Some records:

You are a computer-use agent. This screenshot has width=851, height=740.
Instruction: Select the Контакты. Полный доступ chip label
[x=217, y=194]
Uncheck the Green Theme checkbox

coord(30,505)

| Work to complete |
Put every line of the data above into a Markdown table with the columns Row and Line, numbering the rows and leaving out blank lines.

| Result of this task |
| Row | Line |
|---|---|
| 1 | You are a computer-use agent. This screenshot has width=851, height=740. |
| 2 | Instruction: Select the Контакты. Полный доступ chip label |
| 3 | [x=217, y=194] |
| 4 | Uncheck the Green Theme checkbox |
| 5 | coord(30,505) |